3. Implement the keyword search functionality.
4. Implement result ranking using the TF-IDF measure.
5. Implement a simple interface for giving keyword queries and showing results.

In [None]:
# Part 2: Create database tables for storing the inverted index
import sqlite3

# create a Connection object that represents the database
conn = sqlite3.connect('data.db')

# create a Cursor object 
curs = conn.cursor()

curs.execute('''DROP TABLE IF EXISTS postings''')
curs.execute('''CREATE TABLE IF NOT EXISTS postings (
            word VARCHAR(100) PRIMARY KEY,
            postinglist_freq_tfidf TEXT
            );''')
print("Table schema postings created.")

curs.execute('''DROP TABLE IF EXISTS docmag''')
curs.execute('''CREATE TABLE IF NOT EXISTS docmag (
            docid INT PRIMARY KEY,
            maxf INT,
            mag FLOAT
            );''')
print("Table schema docmag created.")

conn.commit()

Table schema postings created.
Table schema docmag created.


In [None]:
# Store inv_idx data to the table invidx
curs.execute('''DELETE FROM postings''')
with open("/content/drive/My Drive/inv_idx.txt") as f1:
  ii_content = f1.readlines()

for i in ii_content:
  ti = re.findall(r'\'(.*)\'[^\[]*(\[.*\])', i)

Data entries >>

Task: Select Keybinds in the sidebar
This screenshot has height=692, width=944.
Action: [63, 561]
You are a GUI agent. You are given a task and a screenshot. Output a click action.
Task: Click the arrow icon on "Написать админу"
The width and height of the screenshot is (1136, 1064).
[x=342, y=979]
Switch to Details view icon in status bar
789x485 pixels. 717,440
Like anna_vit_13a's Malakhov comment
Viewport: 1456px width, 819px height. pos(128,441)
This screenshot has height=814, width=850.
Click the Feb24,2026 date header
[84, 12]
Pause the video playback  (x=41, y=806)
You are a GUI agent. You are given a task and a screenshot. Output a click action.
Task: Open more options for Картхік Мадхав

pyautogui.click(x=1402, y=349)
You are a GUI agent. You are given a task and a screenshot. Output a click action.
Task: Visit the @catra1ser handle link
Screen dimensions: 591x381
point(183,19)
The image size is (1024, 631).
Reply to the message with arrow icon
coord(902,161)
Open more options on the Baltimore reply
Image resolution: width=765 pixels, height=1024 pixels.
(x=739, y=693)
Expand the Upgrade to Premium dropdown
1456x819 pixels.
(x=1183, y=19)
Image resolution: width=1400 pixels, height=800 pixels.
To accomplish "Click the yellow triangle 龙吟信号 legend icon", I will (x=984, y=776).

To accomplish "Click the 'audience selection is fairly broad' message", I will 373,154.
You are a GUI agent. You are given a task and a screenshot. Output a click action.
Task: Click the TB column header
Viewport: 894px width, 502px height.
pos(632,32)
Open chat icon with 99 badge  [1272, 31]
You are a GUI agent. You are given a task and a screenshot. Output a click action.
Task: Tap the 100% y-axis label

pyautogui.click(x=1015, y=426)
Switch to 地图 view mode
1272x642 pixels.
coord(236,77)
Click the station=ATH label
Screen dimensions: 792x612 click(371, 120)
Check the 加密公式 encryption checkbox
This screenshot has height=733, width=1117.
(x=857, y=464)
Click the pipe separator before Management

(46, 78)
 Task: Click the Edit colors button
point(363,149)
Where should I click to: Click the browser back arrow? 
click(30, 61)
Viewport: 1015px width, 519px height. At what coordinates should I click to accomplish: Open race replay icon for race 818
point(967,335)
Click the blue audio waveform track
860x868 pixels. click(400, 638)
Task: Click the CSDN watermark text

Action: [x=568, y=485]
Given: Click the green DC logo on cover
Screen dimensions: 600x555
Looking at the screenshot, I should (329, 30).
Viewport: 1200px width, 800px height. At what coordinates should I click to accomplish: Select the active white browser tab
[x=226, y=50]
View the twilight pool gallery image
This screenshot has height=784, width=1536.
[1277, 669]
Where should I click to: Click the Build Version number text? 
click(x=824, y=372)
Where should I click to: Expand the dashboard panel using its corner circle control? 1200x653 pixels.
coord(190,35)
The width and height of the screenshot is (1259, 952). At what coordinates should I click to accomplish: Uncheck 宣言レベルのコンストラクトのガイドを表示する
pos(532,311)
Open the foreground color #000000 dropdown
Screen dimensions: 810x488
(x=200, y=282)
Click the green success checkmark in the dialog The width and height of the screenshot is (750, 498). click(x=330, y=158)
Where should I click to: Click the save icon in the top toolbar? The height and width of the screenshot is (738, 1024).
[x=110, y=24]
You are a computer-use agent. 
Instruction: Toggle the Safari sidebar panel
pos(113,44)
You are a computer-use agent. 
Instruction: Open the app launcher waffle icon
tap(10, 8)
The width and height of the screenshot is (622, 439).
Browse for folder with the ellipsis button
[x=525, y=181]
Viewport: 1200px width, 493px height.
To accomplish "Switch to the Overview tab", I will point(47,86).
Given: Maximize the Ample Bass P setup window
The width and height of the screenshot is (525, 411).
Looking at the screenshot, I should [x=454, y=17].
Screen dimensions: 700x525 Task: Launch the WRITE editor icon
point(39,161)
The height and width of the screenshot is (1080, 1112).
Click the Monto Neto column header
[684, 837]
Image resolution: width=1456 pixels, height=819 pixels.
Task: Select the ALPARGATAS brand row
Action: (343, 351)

Challenge >>
Copy out the entire notebook excerpt on the inverted-index tables, character for character.

Solution to the exercise >>
3. Implement the keyword search functionality.
4. Implement result ranking using the TF-IDF measure.
5. Implement a simple interface for giving keyword queries and showing results.

In [None]:
# Part 2: Create database tables for storing the inverted index
import sqlite3

# create a Connection object that represents the database
conn = sqlite3.connect('data.db')

# create a Cursor object 
curs = conn.cursor()

curs.execute('''DROP TABLE IF EXISTS postings''')
curs.execute('''CREATE TABLE IF NOT EXISTS postings (
            word VARCHAR(100) PRIMARY KEY,
            postinglist_freq_tfidf TEXT
            );''')
print("Table schema postings created.")

curs.execute('''DROP TABLE IF EXISTS docmag''')
curs.execute('''CREATE TABLE IF NOT EXISTS docmag (
            docid INT PRIMARY KEY,
            maxf INT,
            mag FLOAT
            );''')
print("Table schema docmag created.")

conn.commit()

Table schema postings created.
Table schema docmag created.


In [None]:
# Store inv_idx data to the table invidx
curs.execute('''DELETE FROM postings''')
with open("/content/drive/My Drive/inv_idx.txt") as f1:
  ii_content = f1.readlines()

for i in ii_content:
  ti = re.findall(r'\'(.*)\'[^\[]*(\[.*\])', i)